Data excerpts
* * * *
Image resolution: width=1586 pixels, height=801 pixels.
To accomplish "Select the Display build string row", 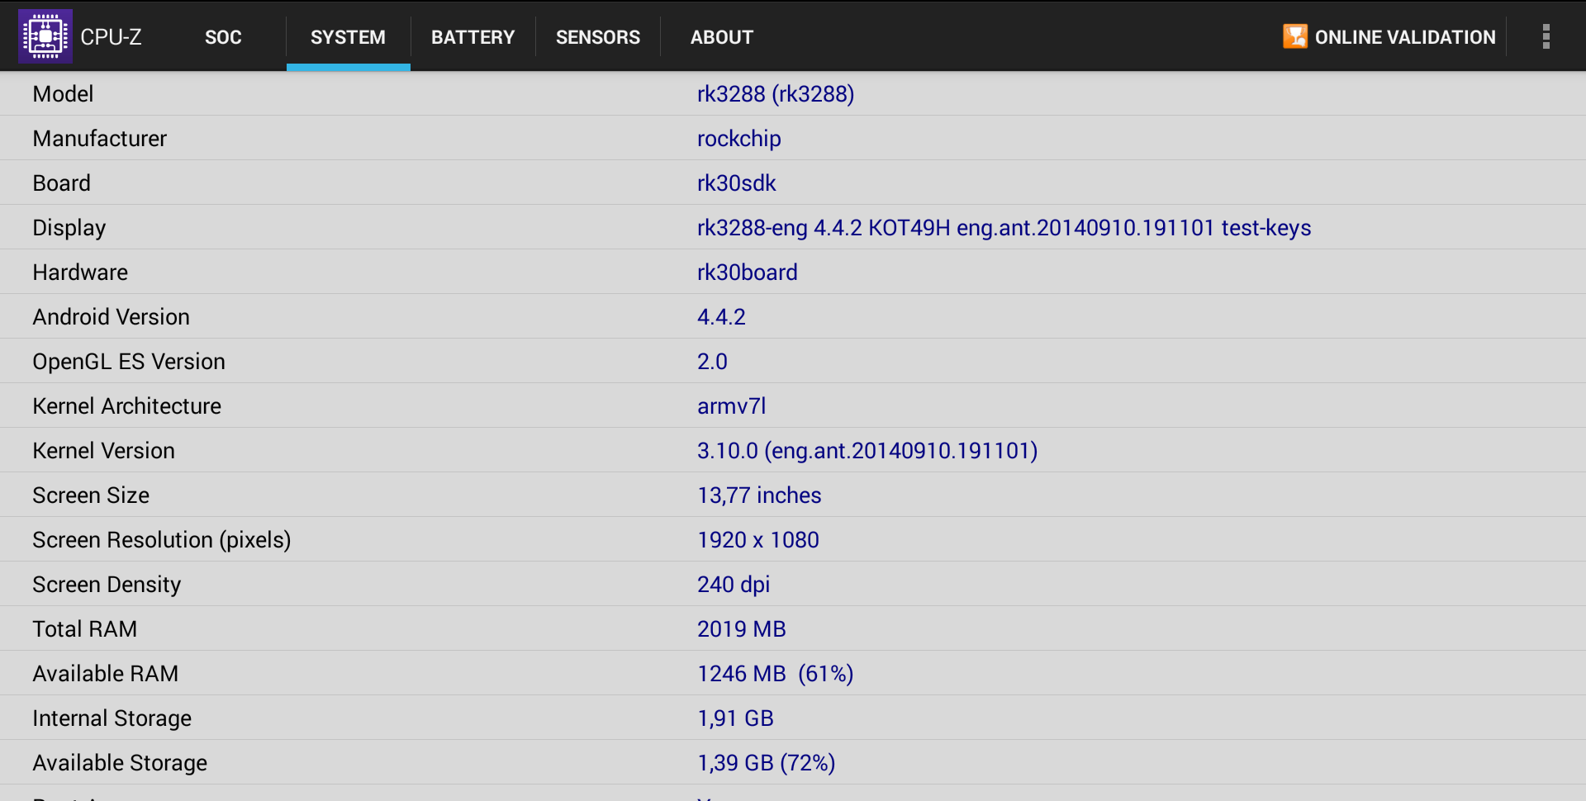I will (1003, 228).

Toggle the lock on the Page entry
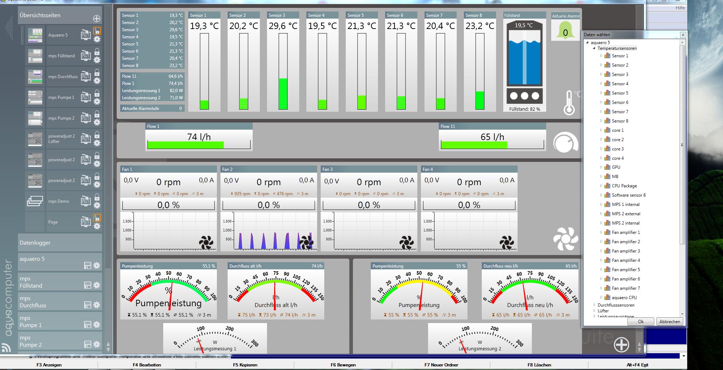97,218

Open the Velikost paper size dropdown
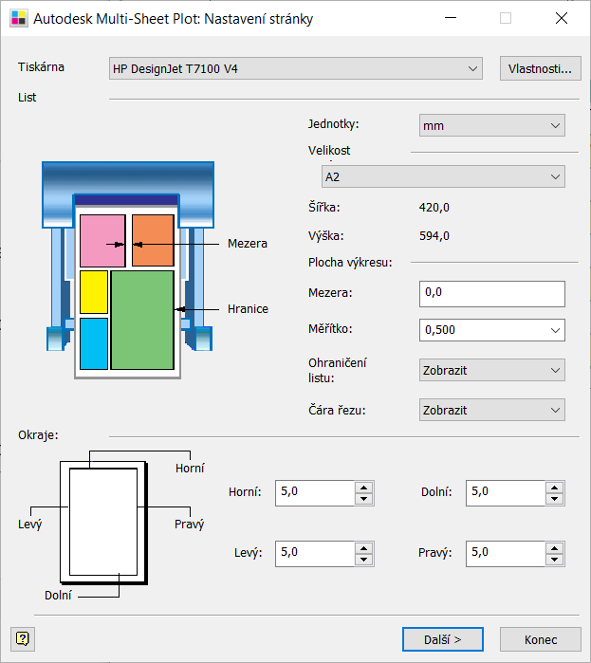[555, 177]
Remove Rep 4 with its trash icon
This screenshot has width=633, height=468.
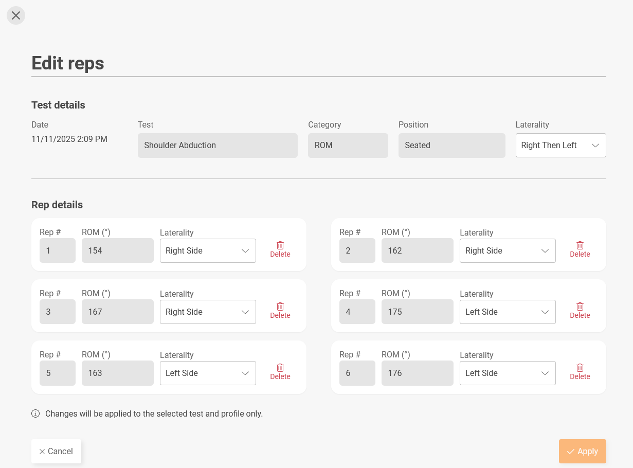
* * * *
_Your task_
Give the number of lines that hold the word "height" in these records, with nothing added.

_Exercise answer_
2